It Takes Two, Part 4 - Rising Export Demand Will Reduce U.S. Ethane Rejection and Goose Prices

For the past few years, demand for U.S.-sourced ethane has been on the rise as petrochemical companies in the U.S. and abroad developed new, ethane-only steam crackers and retrofitted existing crackers to allow more ethane to be used as feedstock. U.S. NGL production was increasing too, of course, alongside growth in crude oil-focused plays like the Permian and “wet” gas plays like the Marcellus/Utica. But recently, drilling-and-completion activity has slowed to a crawl and NGL production has been leveling off, which means that less of the ethane that comes out of the ground with oil and gas will be “rejected” into natural gas and more will be separated out at fractionation plants. Today, we conclude a series on ethane exports with a look at U.S. NGL production, ethane supply and demand, ethane exports, and ethane prices.

Among the many extraordinary results of the Shale Revolution is that the U.S. has emerged as by far the leading exporter of liquefied petroleum gases (LPG; propane and normal butane) and pretty much the only exporter of ethane. (Norway exports small volumes.) In fact, the U.S. now exports ethane to steam crackers in eight other countries: Canada, India, the UK, China, Norway, Mexico, Brazil, and Sweden. As we said in Part 1, the U.S. produced a record 2.2 MMb/d of ethane in July 2020, according to the Energy Information Administration (EIA), and we estimate that around a million additional barrels per day on average this year has been rejected into the natural gas stream at processing plants and sold (at the price of gas) for its Btu value (see Turnin’ Natgas into Gold). About 290 Mb/d, or 13% of total U.S. ethane production, is currently being sent to other countries, with about one-third of the exports being piped to Canada and the rest being shipped to other foreign lands. About 80% of the shipped volumes is being sent out of Enterprise Products Partner’s Morgan’s Point export terminal on the Houston Ship Channel and the balance sets sail from the Energy Transfer’s Marcus Hook facility near Philadelphia.

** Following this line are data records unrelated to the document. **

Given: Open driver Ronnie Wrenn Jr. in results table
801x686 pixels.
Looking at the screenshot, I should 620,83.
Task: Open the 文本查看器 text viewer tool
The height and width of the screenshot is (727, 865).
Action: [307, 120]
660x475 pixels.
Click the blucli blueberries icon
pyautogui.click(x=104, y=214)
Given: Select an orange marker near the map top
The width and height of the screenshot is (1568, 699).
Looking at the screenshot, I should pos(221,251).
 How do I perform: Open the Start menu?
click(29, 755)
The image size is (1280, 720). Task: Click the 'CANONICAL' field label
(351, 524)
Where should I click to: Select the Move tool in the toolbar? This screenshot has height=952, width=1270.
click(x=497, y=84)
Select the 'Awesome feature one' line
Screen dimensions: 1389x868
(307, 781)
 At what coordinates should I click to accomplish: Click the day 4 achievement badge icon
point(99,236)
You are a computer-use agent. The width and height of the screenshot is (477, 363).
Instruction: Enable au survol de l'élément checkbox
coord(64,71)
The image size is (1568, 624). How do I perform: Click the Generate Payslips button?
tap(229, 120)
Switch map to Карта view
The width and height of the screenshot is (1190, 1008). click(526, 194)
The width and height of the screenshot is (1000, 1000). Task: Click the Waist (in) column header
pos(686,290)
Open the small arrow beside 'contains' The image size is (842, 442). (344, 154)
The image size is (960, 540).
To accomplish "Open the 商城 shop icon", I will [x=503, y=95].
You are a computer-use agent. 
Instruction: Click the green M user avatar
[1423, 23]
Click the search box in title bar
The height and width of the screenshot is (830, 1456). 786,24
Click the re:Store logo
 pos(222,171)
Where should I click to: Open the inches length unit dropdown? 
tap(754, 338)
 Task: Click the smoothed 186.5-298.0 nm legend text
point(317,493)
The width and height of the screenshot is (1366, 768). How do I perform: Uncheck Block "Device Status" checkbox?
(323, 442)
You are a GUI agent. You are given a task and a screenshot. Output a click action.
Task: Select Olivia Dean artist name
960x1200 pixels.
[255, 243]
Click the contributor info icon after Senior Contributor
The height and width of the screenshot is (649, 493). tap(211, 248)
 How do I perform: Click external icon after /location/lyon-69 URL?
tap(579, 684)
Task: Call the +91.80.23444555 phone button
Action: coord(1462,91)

We described the Marcus Hook Industrial Complex (ethane export capacity, 70 Mb/d) and the Morgan’s Point Ethane and Ethylene Export Terminal (ethane export capacity, 200 Mb/d) in some detail in Part 2. We also discussed the long-term supply agreements that account for the vast majority of the ethane being exported. In Part 3, we turned our attention to the new, 180-Mb/d Orbit Ethane Export Terminal in Nederland, TX, which holds a long-term contract to supply as much as 150 Mb/d of ethane to two planned ethane-only steam crackers in China. Energy Transfer, which co-developed the Orbit terminal with Satellite Petrochemical, the U.S. subsidiary of a Chinese petrochemical company, also is seeking to line up customers for the 30 Mb/d of ethane-export capacity that is still available at Orbit.